Building a fence around your Hadoop environments

06/12/2017 - 15:20 to 16:00
long talk (40 min)

Session abstract: 

The majority of production Hadoop clusters today run in a secure environment. Most of them (from our experience) contain sensitive data that needs to be protected. The Hadoop ecosystem provides lots of choices but there is no single solution, piece of documentation or book to cover everything needed to secure your Hadoop environment. I’m going to talk about a comprehensive security design we created for one of our customers.

This security concept covers everything from the Operating System layer, to authentication, authorization, auditing, encryption, data masking, row & column based access, Backup & DR, acquisition processes and more.

The technologies involved are fairly standard but I’m going to talk about CDH, HDP and BigInsights/IOP including tools like SPSS, Qlik and Informatica which you'll frequently find in use at your customers or in your own organization.

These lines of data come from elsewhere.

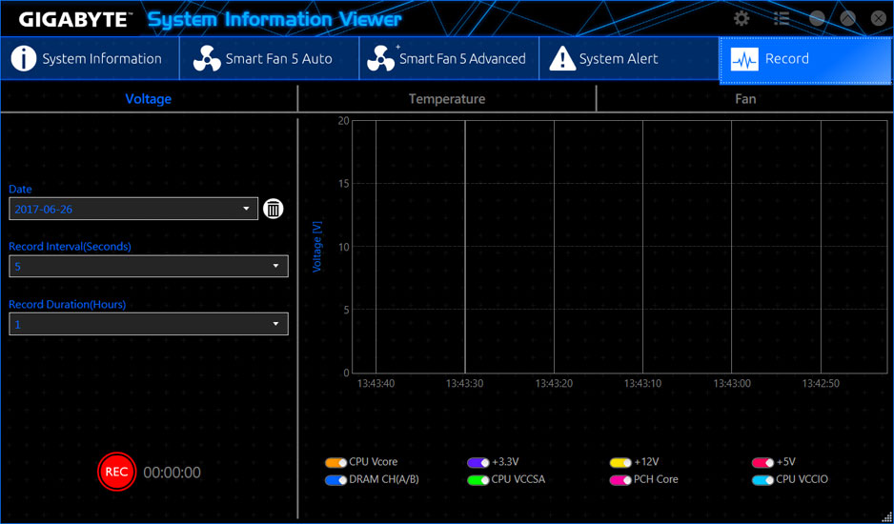Click the System Information 'i' icon
Viewport: 894px width, 524px height.
point(23,59)
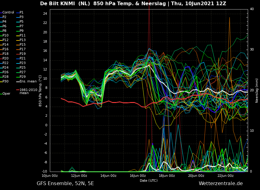Click the P1 legend label
The height and width of the screenshot is (190, 260).
point(21,13)
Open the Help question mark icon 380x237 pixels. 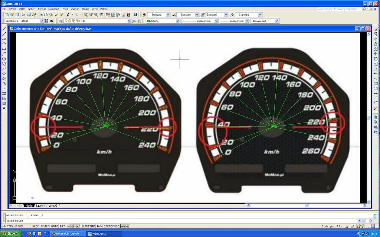[135, 15]
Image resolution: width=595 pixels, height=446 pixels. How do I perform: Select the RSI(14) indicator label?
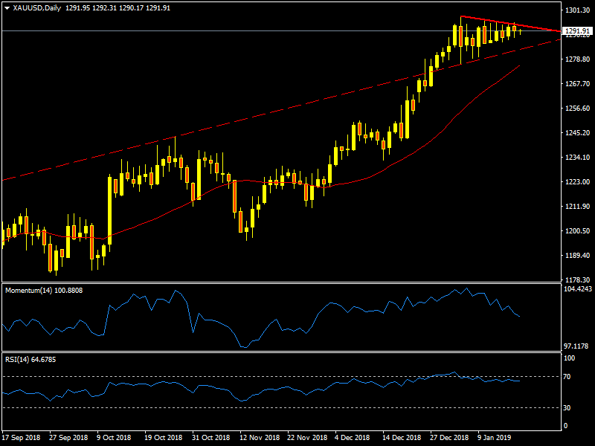(x=19, y=360)
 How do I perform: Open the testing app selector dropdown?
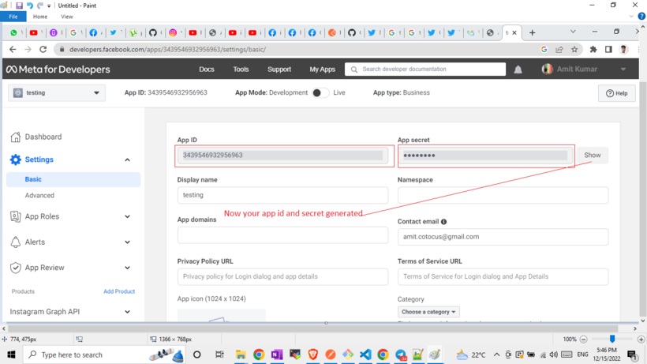click(56, 93)
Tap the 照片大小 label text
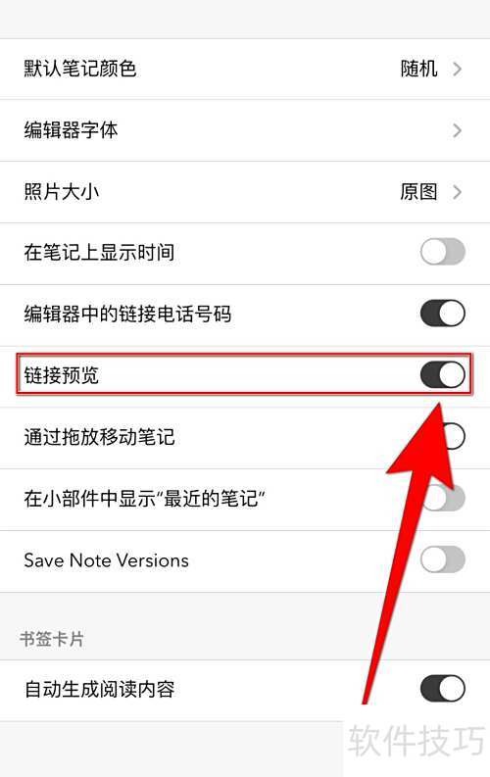This screenshot has height=777, width=490. coord(62,192)
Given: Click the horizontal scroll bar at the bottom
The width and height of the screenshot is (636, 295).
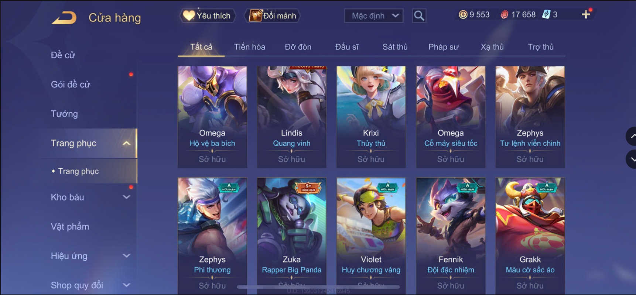Looking at the screenshot, I should coord(318,287).

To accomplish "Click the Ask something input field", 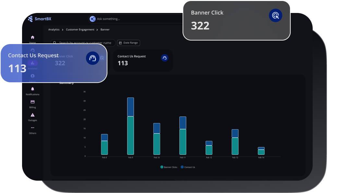I will (x=136, y=19).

In this talk I’ll teach you all the lessons that we have learned while securing Hadoop environments. It is much more than just enabling Kerberos and includes lots of organizational red tape to get approvals and information. And I hope that you can avoid a few of these pitfalls next time you have to do it after you’ve listened to this talk.

This talk is combining business and technical aspects without boring the other half so everyone is welcome and should get something out of it.